Sin Bin: The untold story of a true footy bad boy
by John Elias with Josh Massoud

Pan MacMillan Australia

My favourite anecdote from John Elias' compelling autobiography is the one about the time he stole Bulldogs coach Kevin Moore's credit card and took some teammates to a brothel.

Having signed the richest contract of his career, Elias had been at the club for all of five minutes. He thought the brothel caper would be good for a giggle. Moore didn't agree, and Elias' Bulldogs career lasted about six minutes.

Elias writes of his regret at his stupidity and admits it wasn't as funny as he thought it would be (personally, I thought it was hilarious).

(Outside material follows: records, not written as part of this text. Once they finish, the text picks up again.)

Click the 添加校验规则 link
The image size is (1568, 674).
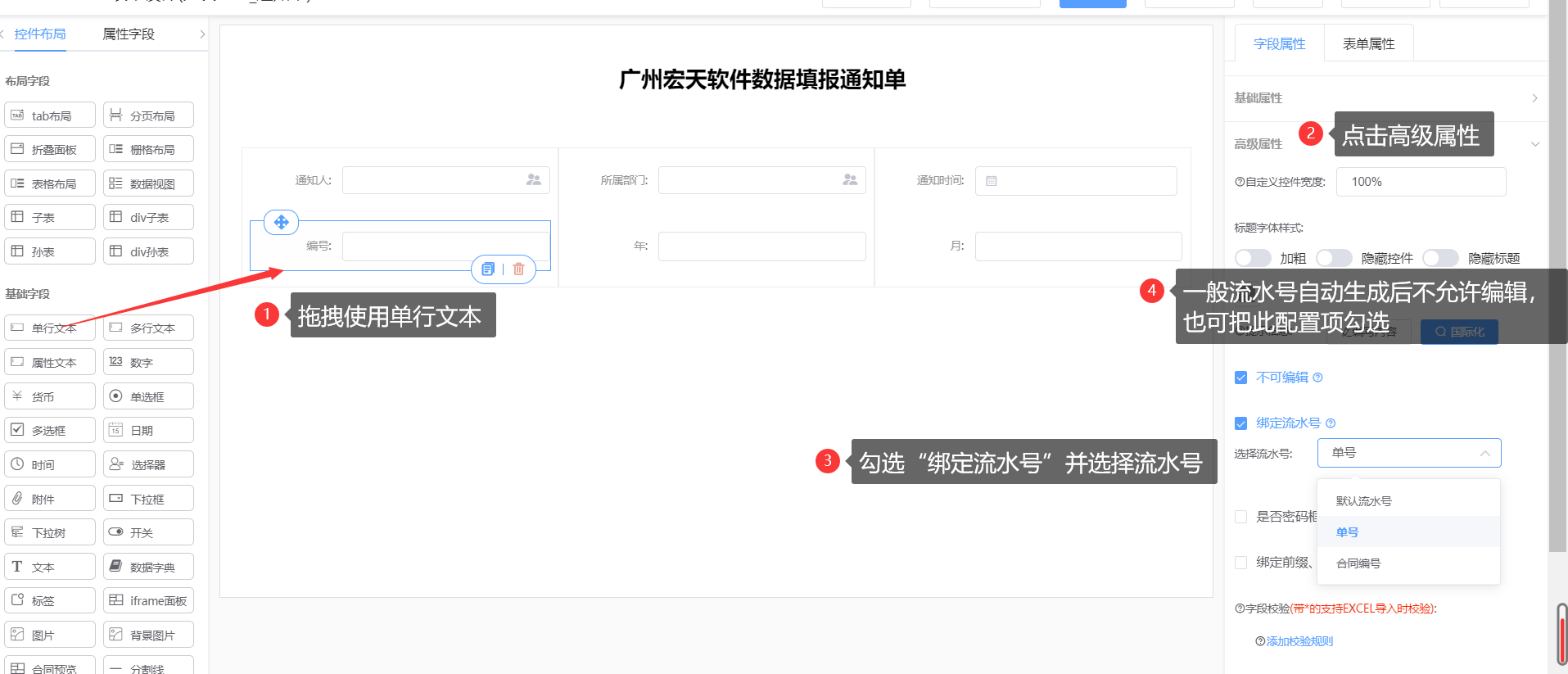pyautogui.click(x=1299, y=641)
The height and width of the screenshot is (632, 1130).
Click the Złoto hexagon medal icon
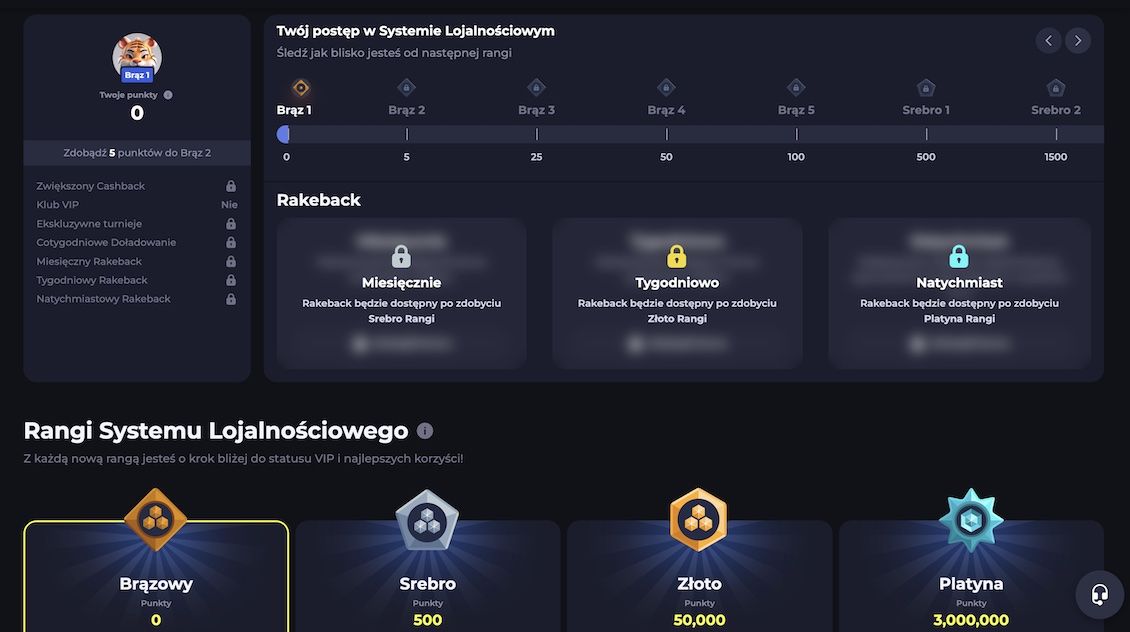[699, 520]
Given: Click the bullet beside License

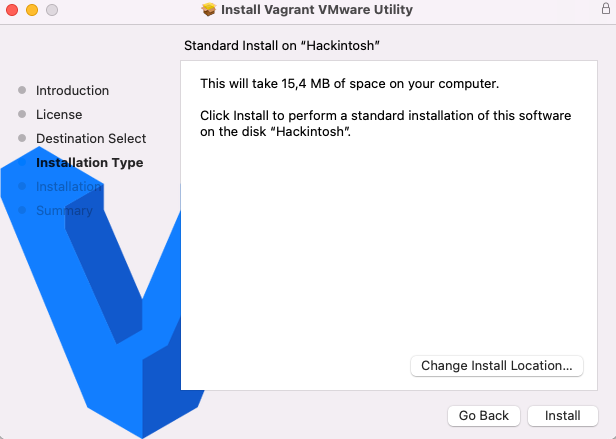Looking at the screenshot, I should pos(22,114).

Regret is Sin Bin's main theme. Elias regrets his dad dying before he was born; regrets stealing cars and committing burglaries in his youth; regrets robbing the wrong guy and an 18-month spell at a maximum security prison when just 17; regrets getting caught selling drugs and machine gun parts; regrets not having the self control not to shoot someone who threatened his mother.

You get the picture.

A hard-nut back rower (no relation to Benny), he had more clubs than Tiger had mistresses but somehow managed to chalk up 150 odd first-grade games despite three stretches in prison.

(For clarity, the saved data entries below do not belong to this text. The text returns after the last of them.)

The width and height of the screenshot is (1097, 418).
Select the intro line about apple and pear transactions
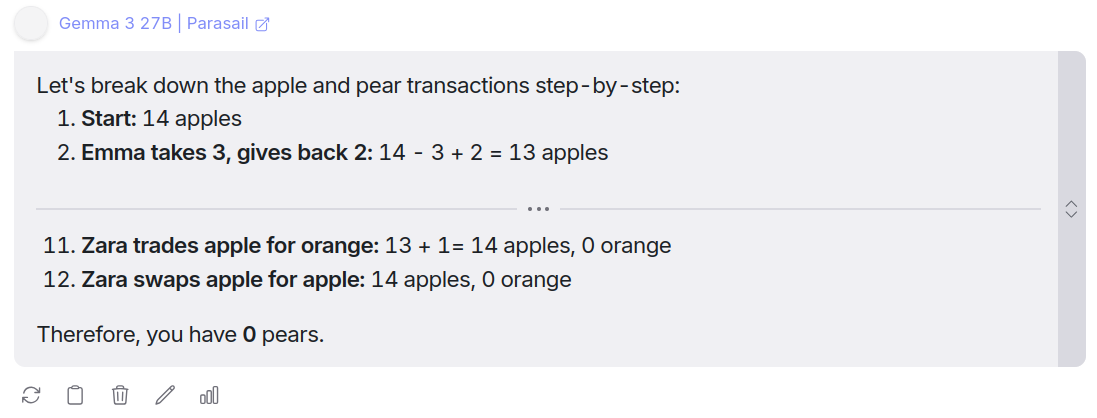[358, 86]
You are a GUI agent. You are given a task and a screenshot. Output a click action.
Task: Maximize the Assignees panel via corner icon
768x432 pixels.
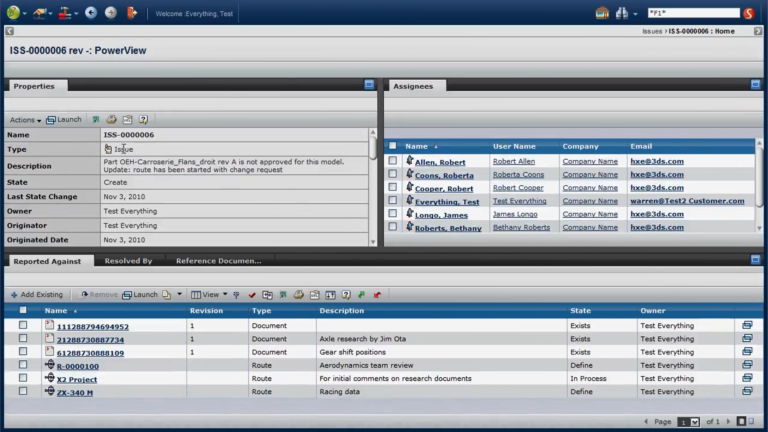[755, 84]
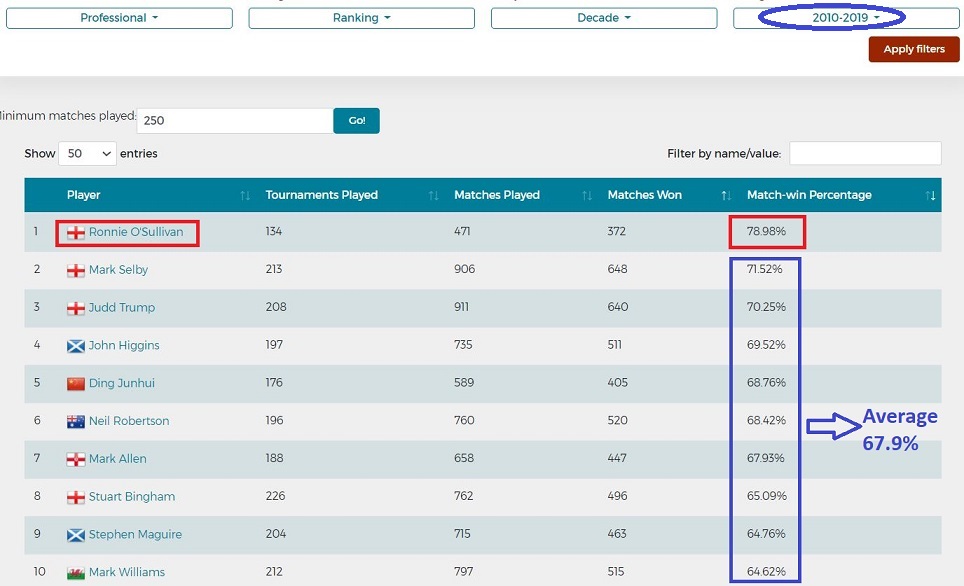This screenshot has width=964, height=586.
Task: Expand the 2010-2019 period dropdown
Action: pos(846,17)
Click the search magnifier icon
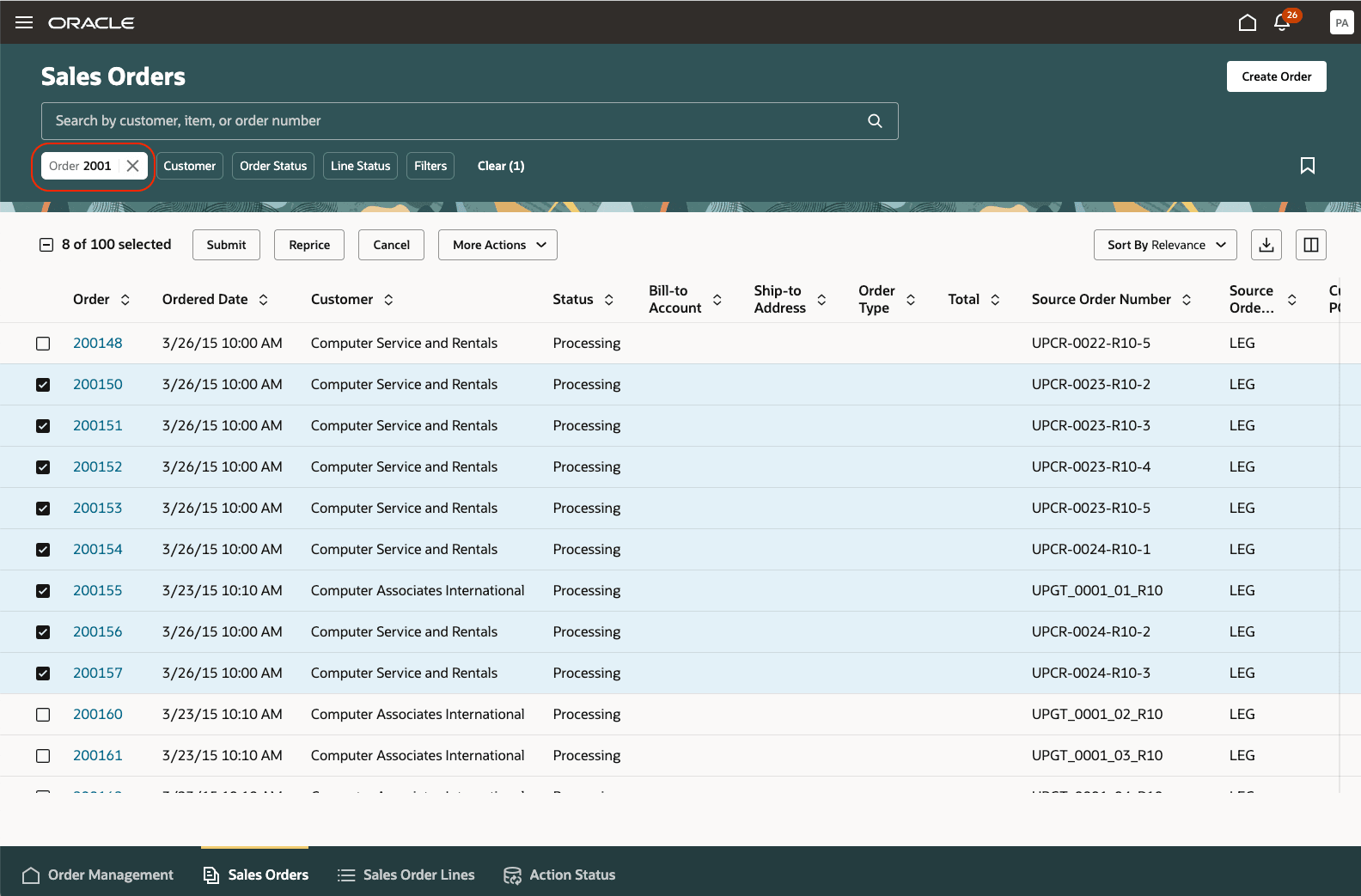1361x896 pixels. pos(875,121)
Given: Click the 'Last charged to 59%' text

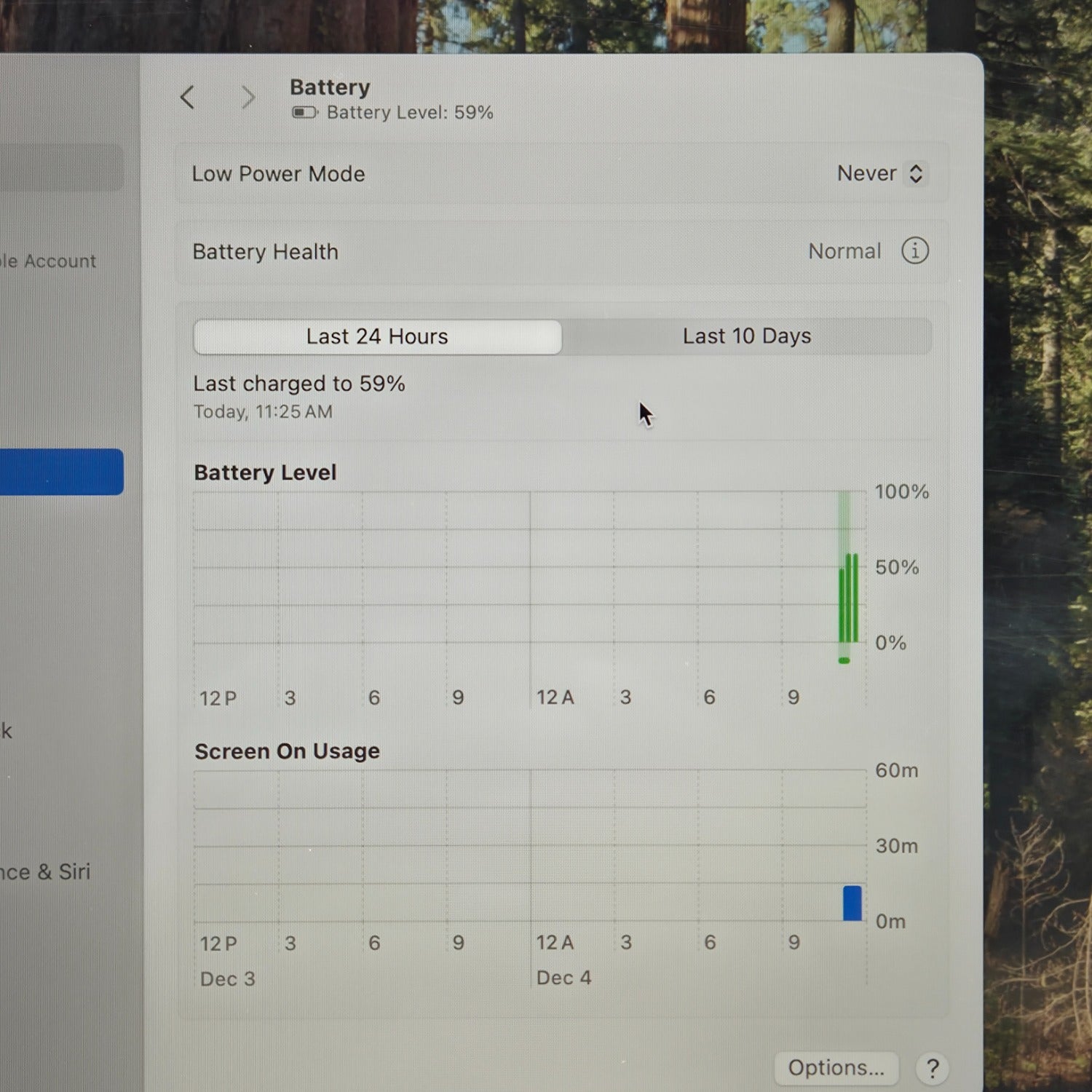Looking at the screenshot, I should click(298, 384).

He befriended super coaches Wayne Bennett (who contributes a chapter), Warren Ryan, Arthur Beetson and Alan Jones. He worked as a standover man for violent nutter Danny "DK" Karam and was an acquaintance of fellow Underbelly figure John Ibrahim. Elias, collected debts, fenced stolen goods, fixed trotting races and even rigged a footy match. He survived cancer, founded the Lebanon league team after having a brainwave in prison and set up a certain gobby New Zealand talk radio DJ with the fattest chick in Leigh.

It's a ripping read. The problem, though, in a true life account written by a career criminal with a string of dishonesty offences, is how much can you believe? If half of what is in this book is true, Elias is one of the most intriguing figures to have graced (probably not the right word) professional sport.